À l'université, je rêvais d'aller à Montréal pour terminer mes études. Mais le destin a voulu me mettre sur la route de Toronto après avoir fait la connaissance d'un canadien. J'ai finalement décidé de le rejoindre et d'étudier à nouveau l'anglais pour une année. Et comme vous le savez....le canadien est parti et je suis restée fidèle à Toronto !

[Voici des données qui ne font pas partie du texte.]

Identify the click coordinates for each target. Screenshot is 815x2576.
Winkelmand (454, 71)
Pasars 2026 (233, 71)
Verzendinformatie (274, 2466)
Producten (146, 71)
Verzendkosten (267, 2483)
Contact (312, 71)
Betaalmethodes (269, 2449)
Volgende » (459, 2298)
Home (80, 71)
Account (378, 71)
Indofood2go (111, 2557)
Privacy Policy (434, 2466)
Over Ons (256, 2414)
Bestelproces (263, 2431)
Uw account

Quels sont les avantages de Toronto ?


Parler français est déjà un gros avantage à Toronto, un atout pour trouver plus facilement un emploi, pour évoluer plus rapidement en grade. De plus, Toronto est une ville multiculturelle, je travaille avec des personnes qui viennent du monde entier et j'adore cela. On ne ressent pas le racisme comme en France, quel point positif !!! Toronto est également avantagée par sa position, située entre deux grands lacs: Ontario et Georgian Bay, les hivers y sont moins rigoureux, ce sont les habitants de la ville de Barrie à coté du lac Simcoe qui ont bien souvent les plus grosses chutes de neige. Toronto est une des plus grandes villes du Canada, mais le lac lui donne un coté très nature en offrant toutes les activités d'une ville en bord de mer. C'est un vrai bol d'air et de détente qui me permet de me ressourcer.... Si l'on s'éloigne un peu du centre ville et des affaires, de nombreux parcs proposent de belles balades en compagnie des écureuils et après avoir fait quelques kilomètres, on se retrouve en pleine campagne, avec vaches et fermes....Finalement, je n'ai pas vraiment l'impression d'habiter dans la métropole, je suis habituée à mon petit quartier et je m'y sens bien.


Et les désavantages ?


Tout d'abord, se trouver des amis à Toronto est chose difficile, les Torontois gardent souvent leurs amis de lycée et d'université. Ceux que l'on se fait sont généralement de passage en tant que P.V.T ou autres visas. Ensuite, les loyers sont très élevés, surtout si l'on habite seul, la cohabitation est une bonne solution au souci financier et à la solitude!  Quand à devenir propriétaire, je n'y pense même pas ! Enfin, la carte de métro est chère pour 3 lignes uniquement, c'est trop peu. De ce fait, la circulation automobile est dense et il est très difficile de se stationner, les parkings sont payants. Pour couronner le tout, le coût de l'assurance d'un véhicule en Ontario est terriblement élevé. Ultime désavantage: avoir un bon médecin, longue quête avant de trouver celui qui vous convient !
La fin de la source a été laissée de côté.